The assay was determined to be linear over the required range of 0.005 to 10 ng/mL. For each day of analysis, calibration curves were analyzed in duplicate or triplicate. All calibration curves had an r2 > 0.998 and all calibration points were within the FDA defined criteria for acceptance of ±15% of their theoretical concentration. A representative standard curve is shown in Figure 2.

SPE recoveries for both citalopram and ropinirole were > 90% for all concentrations. A representative chromatogram of ropinirole and its internal standard at 1 ng/mL is shown in Figure 3.

Due to the relatively low dose regime for ropinirole, a lower limit of quantitation in the pg/mL range was required. The combination of UPLC Technology and Oasis μElution SPE provided the sensitivity necessary to achieve a 0.005 ng/mL LLOQ. Chromatography at the LLOQ for a sample prepared by μElution is shown in Figure 4.

For UPLC, the recommended starting point for strong needle wash composition is to make it the same organic strength as the end of your gradient.
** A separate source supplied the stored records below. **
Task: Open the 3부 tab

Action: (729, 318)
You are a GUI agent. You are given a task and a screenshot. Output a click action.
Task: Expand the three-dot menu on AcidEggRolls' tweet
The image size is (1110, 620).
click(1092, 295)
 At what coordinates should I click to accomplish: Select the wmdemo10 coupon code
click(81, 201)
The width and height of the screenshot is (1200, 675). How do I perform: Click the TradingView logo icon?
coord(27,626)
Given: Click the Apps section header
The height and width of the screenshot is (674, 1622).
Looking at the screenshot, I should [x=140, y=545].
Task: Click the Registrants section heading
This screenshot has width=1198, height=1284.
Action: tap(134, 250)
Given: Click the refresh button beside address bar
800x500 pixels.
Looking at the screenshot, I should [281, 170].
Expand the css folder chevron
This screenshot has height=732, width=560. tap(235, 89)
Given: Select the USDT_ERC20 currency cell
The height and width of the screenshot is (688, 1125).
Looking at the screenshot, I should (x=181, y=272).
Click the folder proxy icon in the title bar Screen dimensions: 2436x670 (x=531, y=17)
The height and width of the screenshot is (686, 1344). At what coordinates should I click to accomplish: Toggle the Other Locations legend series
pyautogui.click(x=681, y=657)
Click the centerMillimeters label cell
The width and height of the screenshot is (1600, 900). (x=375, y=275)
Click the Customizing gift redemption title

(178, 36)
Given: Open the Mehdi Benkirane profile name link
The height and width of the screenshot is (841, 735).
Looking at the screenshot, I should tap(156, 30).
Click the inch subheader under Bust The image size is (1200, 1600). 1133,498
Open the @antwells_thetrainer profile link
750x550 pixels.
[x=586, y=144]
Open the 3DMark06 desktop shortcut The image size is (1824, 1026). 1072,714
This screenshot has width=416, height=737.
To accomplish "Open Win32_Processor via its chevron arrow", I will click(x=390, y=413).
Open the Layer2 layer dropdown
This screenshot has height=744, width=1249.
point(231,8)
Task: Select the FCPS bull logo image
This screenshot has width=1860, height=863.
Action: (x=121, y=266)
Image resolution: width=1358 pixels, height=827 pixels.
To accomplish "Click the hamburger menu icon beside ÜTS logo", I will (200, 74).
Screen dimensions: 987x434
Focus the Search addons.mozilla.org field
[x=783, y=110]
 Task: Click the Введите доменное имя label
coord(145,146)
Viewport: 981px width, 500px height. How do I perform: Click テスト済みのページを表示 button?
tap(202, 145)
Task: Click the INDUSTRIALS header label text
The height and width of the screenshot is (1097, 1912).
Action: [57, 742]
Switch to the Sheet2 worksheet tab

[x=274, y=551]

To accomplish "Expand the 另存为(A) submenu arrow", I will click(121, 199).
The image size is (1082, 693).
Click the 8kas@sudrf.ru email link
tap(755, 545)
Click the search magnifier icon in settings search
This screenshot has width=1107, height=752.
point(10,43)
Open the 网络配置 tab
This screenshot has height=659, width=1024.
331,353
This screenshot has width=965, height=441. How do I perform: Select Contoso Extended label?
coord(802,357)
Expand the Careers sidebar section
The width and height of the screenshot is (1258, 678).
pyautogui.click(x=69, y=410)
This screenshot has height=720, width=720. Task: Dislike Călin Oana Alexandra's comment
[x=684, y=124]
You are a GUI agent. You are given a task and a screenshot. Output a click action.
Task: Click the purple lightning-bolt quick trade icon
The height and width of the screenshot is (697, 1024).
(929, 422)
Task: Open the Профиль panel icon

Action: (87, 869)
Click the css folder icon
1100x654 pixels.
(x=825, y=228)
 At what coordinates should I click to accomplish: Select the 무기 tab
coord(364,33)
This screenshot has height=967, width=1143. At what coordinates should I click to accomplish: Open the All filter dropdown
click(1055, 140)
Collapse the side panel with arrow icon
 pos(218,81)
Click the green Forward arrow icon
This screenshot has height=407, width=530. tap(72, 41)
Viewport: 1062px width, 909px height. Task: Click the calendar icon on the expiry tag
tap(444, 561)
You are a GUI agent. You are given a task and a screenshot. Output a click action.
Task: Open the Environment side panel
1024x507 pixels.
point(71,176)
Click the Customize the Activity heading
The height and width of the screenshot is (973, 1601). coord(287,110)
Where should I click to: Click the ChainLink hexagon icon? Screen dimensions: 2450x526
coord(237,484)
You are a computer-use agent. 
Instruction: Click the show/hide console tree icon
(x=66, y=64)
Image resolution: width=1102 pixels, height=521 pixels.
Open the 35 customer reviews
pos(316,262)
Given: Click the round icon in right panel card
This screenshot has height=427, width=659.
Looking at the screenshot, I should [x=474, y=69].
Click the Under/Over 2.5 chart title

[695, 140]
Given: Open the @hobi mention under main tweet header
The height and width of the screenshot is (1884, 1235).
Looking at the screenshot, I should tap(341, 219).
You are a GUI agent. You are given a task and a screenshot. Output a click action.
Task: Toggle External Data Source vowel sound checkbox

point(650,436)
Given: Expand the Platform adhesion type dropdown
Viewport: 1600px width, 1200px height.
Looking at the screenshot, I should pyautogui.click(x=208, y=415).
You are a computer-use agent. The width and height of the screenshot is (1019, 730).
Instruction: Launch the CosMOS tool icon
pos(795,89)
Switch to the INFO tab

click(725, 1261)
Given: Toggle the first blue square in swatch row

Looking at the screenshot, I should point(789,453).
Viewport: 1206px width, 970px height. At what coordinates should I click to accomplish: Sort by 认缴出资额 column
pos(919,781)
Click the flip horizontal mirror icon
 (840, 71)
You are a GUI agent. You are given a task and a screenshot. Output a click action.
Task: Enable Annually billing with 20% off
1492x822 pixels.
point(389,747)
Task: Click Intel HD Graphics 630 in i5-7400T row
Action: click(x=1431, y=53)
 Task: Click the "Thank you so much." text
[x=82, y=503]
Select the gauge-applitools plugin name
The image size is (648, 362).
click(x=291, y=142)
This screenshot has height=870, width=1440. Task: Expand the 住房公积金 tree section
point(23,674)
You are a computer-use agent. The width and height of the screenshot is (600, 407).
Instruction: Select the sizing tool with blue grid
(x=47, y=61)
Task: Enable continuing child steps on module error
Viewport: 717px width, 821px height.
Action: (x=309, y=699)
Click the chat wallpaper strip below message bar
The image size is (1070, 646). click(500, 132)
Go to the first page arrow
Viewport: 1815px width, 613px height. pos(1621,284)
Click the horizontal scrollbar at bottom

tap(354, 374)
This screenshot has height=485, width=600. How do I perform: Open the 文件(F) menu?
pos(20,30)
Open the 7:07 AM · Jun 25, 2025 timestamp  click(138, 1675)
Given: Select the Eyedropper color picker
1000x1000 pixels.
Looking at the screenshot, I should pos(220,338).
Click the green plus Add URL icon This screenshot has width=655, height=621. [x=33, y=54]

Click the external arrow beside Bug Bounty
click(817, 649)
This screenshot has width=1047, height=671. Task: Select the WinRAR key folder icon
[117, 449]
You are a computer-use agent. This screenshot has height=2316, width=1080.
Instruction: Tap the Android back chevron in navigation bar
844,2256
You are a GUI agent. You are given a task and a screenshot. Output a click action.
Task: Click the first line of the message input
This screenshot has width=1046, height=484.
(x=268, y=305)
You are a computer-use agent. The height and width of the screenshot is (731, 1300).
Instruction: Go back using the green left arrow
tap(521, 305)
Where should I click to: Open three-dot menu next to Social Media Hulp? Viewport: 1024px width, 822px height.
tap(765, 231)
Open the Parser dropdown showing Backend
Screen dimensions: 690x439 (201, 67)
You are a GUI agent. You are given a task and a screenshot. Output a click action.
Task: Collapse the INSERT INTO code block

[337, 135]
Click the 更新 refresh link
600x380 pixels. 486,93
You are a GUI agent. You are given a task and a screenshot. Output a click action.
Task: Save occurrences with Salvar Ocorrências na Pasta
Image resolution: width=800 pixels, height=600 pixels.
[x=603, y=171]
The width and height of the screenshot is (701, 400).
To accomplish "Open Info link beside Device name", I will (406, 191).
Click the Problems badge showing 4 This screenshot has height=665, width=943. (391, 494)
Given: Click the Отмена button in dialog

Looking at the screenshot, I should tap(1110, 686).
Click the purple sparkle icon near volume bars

In this case, that would have been 98% MeOH, 2% aqueous. We found it necessary to modify the strong needle wash from 98% MeOH to 60:40 ACN:IPA with 0.5% HCOOH to eliminate carry-over.

A rapid and sensitive method for the determination of ropinirole in human plasma has been developed. The method achieves a S/N of over 100:1 at the required LLOQ of 0.005 ng/mL. The method meets the FDA requirements for linearity and excellent recovery for both analytes is achieved.

The combination of the Oasis MCX μElution plate for easy sample preparation and the speed and sensitivity of the UPLC/Quattro Premier platform facilitated rapid development of a robust bioanalytical method. This combination also enables researchers to obtain higher quality data faster in order to make critical project decisions.